The ripple effects for automotive liability will be interesting to watch here. For a long time, insurance companies have viewed these citations as an easy signal for high-risk behavior. If that signal is now legally 'poisoned fruit' in Florida, it likely makes the move toward private telematics tracking your actual braking and speed via apps even more inevitable for the carriers. They are going to want that risk data one way or another, and private tracking bypasses the due process issues of municipal cameras.

jibal 6 hours ago

The HN title is factually incorrect. As the article's title and text state, it was Florida's specific law that was declared unconstitutional, and not because of red light cameras.

jollyllama 15 hours ago

Stephen Ruth sends his regards.

bell-cot 15 hours ago

Before getting too excited - note that it's just a County Court Judge. So the ruling only applies in one of Florida's 67 counties.

kevincloudsec 9 hours ago

whether you want a network of cameras tracking every vehicle through every intersection is a different question that nobody voted on

stevehawk 18 hours ago

just means they will install more cameras to capture driver faces or buy cellphone data

bluefirebrand 18 hours ago

Cellphone data is not sufficient to prove who is operating a vehicle

natas 8 hours ago

the judge probably also got a ticket

shevy-java 16 hours ago

Interesting - the constitution protects people for so many years now.

SilverElfin 16 hours ago

Great.

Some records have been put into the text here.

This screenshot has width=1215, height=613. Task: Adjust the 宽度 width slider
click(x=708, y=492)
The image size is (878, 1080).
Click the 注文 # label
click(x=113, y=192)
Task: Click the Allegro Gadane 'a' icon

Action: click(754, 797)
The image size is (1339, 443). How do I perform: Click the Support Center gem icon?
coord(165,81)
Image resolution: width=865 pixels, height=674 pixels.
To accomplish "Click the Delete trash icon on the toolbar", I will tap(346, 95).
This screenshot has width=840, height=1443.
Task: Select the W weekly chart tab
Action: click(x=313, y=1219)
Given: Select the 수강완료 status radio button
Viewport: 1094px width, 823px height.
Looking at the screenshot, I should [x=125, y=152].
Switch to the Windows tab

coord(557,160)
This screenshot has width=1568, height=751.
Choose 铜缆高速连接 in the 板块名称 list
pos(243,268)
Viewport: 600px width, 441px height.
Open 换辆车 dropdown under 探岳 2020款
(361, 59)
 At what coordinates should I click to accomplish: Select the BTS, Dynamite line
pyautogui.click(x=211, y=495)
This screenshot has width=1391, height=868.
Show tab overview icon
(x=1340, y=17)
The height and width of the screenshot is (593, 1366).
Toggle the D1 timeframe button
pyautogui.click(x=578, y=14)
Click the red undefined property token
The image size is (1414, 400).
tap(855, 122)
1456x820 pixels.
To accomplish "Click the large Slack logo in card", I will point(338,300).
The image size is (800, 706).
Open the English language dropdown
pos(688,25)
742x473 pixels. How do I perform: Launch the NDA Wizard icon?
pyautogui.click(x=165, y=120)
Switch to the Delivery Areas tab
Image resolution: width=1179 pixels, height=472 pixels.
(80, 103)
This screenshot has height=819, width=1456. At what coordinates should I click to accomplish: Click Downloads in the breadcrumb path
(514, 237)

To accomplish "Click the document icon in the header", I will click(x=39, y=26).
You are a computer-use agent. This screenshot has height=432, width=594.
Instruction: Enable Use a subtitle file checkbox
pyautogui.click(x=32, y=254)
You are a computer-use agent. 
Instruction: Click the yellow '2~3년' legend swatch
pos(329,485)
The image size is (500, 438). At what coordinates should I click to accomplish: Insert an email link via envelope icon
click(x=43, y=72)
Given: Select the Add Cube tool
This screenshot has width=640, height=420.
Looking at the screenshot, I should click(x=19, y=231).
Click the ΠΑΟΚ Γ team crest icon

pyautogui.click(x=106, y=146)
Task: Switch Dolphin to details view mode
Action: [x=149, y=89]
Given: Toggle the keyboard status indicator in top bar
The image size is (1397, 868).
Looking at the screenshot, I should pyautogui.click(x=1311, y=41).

Ban speed cameras next. They’re just performative safetyism used as revenue sources or by activists on an anti car quest. But I actually suspect all of this will somehow be twisted into something neither side expects, which is mass surveillance and tech grift.

lateforwork 18 hours ago

The problem with red-light cameras is that enforcement becomes robotic. Robots are perfect—they don’t make mistakes (at least in theory), and they don’t show leniency. If policing is done by robots, then humans are expected to be infallible.

crote 17 hours ago

This is a complete non-issue. It's a traffic light, you are supposed to stop when it turns yellow! The yellow is the leniency. If you can't manage to stop before it turns red, you are either: 1) speeding, 2) driving a vehicle with defective brakes, or 3) mentally impaired. In all three cases you are a danger to fellow road users.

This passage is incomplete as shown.